Filed under: Uncategorized
Thomas O’Keefe, President, Mercusor Consulting
As someone who started working on the campaign of Barack Hussein Obama to get him elected to the White House in the Spring of 2007, it is with disappointment that I await the official opening of the Summit of the Americas today in Port of Spain, Trinidad.I joined the campaign when pundits and the “smart” money didn’t give Obama any chance of winning the Democratic Party nomination let alone the Presidency. I sensed, though, that the candidate with whom I shared the same year of birth, profession, and even a university degree and who had also spent some of his most formative years living in the developing world intuitively understood what was fundamentally wrong about U.S. foreign policy and what desperately needed to be reformed. I still feel that way. I also understood early on that Latin America and the Caribbean would never figure high on Obama’s list of foreign policy priorities if he ever won, despite the fact that I and almost 20 percent of my fellow Americans can trace our origins there.

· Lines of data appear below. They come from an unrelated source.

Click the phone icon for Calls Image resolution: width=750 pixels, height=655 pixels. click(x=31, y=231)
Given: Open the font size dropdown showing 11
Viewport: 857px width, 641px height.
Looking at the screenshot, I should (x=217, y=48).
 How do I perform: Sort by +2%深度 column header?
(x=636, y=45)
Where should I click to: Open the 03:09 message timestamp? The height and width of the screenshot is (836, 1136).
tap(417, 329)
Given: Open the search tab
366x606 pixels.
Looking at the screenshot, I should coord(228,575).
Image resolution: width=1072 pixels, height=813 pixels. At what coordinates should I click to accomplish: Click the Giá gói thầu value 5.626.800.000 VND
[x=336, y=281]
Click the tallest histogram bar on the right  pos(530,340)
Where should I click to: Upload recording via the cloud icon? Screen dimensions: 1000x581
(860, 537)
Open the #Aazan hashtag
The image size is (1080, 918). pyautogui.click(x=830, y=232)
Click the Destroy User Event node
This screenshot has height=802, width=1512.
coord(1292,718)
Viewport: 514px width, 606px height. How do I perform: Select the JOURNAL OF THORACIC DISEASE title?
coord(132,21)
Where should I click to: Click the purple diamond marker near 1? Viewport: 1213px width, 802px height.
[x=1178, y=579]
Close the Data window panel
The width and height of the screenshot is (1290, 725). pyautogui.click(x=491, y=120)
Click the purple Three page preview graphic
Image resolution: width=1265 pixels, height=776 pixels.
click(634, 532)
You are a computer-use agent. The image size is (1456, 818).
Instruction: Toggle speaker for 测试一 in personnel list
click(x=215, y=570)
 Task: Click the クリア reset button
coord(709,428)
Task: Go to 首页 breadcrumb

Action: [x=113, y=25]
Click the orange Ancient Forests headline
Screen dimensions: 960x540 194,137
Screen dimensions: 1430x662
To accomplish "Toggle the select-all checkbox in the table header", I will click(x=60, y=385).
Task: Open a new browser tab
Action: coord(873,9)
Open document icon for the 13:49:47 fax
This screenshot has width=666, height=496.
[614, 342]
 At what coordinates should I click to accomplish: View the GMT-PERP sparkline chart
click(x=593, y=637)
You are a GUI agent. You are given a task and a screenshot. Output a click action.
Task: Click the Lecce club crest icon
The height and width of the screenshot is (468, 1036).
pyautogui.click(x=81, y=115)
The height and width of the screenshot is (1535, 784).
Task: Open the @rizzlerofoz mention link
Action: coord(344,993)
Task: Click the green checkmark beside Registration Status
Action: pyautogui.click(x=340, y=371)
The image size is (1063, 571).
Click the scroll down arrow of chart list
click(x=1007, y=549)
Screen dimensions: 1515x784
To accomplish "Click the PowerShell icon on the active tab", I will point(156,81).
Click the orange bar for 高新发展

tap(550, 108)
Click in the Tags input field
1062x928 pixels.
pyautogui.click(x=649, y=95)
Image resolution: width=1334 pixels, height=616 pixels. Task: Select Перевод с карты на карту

Two years after I joined his campaign, Obama arrives in Trinidad as my country’s President without any cohesive vision to present to the other 33 democratically elected leaders of the Western Hemisphere on the future of U.S. relations with the region. While Obama has stated
that he has come to listen, a welcome change from how many previous U.S. presidents treated their hemispheric peers, this is not enough.
Obama needs to at least offer a framework for establishing a mutually beneficial hemispheric partnership and then invite input from the other gathered leaders. Creating a Community of the Americas, a concept detailed in my new book “Latin American and Caribbean Trade Agreements: Keys to a Prosperous Community of the Americas”
[http://www.brill.nl/default.aspx?partid=210&pid=28501] provides precisely the missing strategic vision that can both excite the imagination and engage the inhabitants of the Western Hemisphere to ensure it is
fulfilled. Some of the most pressing problems facing the United States today can only be resolved by working closely with its southern neighbors, whether it be controlling migration flows, finding new export markets for goods and services, ensuring energy security, or reducing greenhouse gas emissions.